La différence, évidemment, se joue dans les contraintes commerciales du projet. Ce n’est pas parce que, contrairement à ce qui s’est passé pour les livres, Le Seigneur des anneaux a été réalisé avant Le Hobbit que celui-ci était contraint d’adopter la même ampleur, mais parce qu’après le jackpot du triplé La Communauté de l’anneau/Les Deux Tours/Le Retour du roi, il n’était pas question de revenir à un format plus modeste. Quitte à devoir gonfler un matériau qui ne s’y prêtait pas.

A cette contrainte, deux réponses possibles, côté technologie et côté scénario. Côté technologie, il faut rester sur sa faim, alors que le film est annoncé comme recourant à des procédés expérimentaux, fondés sur une accélération de la vitesse de prise de vue et de projection censée produire des effets visuels inédits.

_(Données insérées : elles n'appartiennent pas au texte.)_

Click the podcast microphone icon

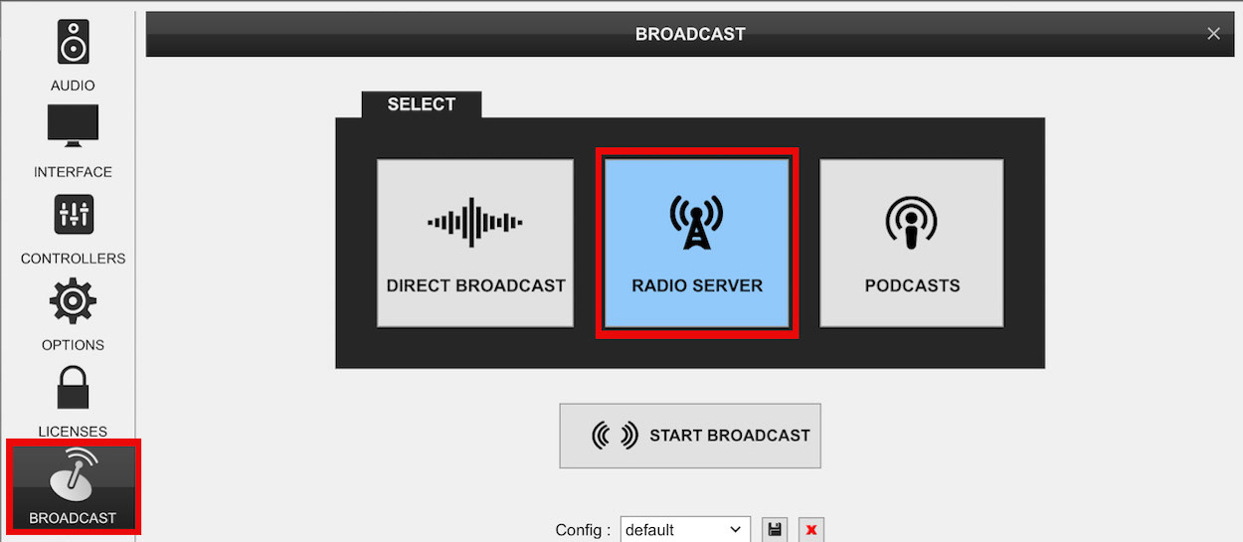pyautogui.click(x=912, y=222)
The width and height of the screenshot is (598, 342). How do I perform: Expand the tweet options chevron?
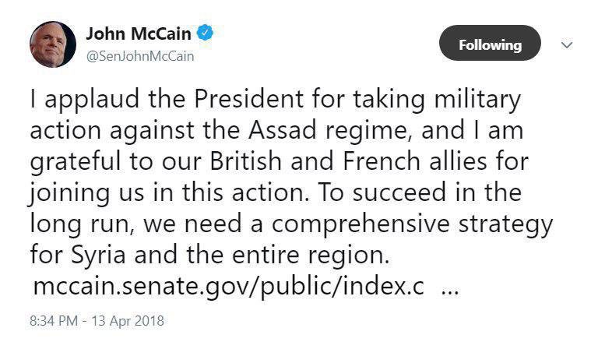(568, 45)
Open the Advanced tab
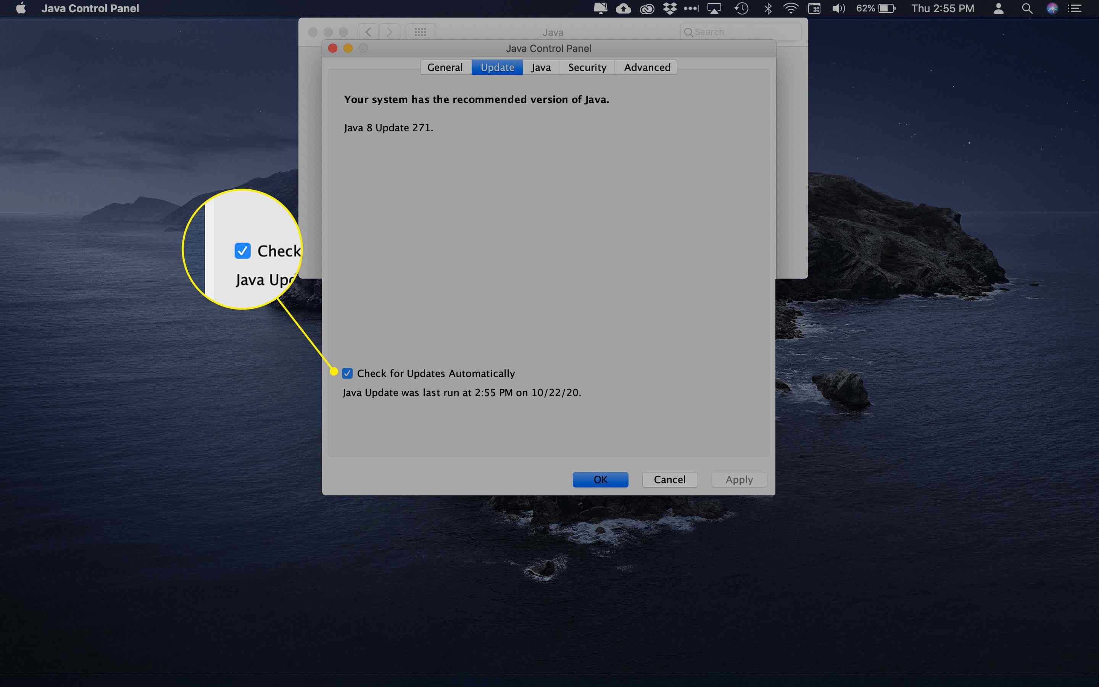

Inspiré des recherches des années 70 de Douglas Trumbull (l’homme des effets spéciaux de 2001, Blade Runner et Tree of Life), le nouveau système demeurera aussi invisible qu’un porteur d’anneau magique dans l’immense majorité des salles où le film sera montré, mais où n’existe pas l’installation technique nécessaire. En l’état, on peut seulement noter un usage particulièrement sans intérêt de la 3D et une grande confusion dans les scènes de batailles avec milliers de figurants numériques, pire encore que les grandes scènes équivalentes du Seigneur des anneaux.

Côté scénario, quiconque a lu le livre ne pourra qu’être frappé par la lenteur du récit, inévitable pour en faire la matière d’une nouvelle trilogie filmée. Cette lenteur appliquée est aussi la rançon de ce qu’il y a finalement de meilleur dans ce Voyage inattendu: l’incontestable affection de Peter Jackson pour le texte d’origine et pour ses protagonistes. C’est pourquoi il se refuse à ajouter des péripéties de son cru, à l’exception d’une scène d’ailleurs réussie de combat entre des montagnes prenant fugacement forme humaine pour se démolir les unes les autres.

C’est la principale qualité du film, la seule qui se situe du côté d’une certaine modestie: la croyance en la possibilité et en la légitimité de raconter cette histoire-là et pas une autre.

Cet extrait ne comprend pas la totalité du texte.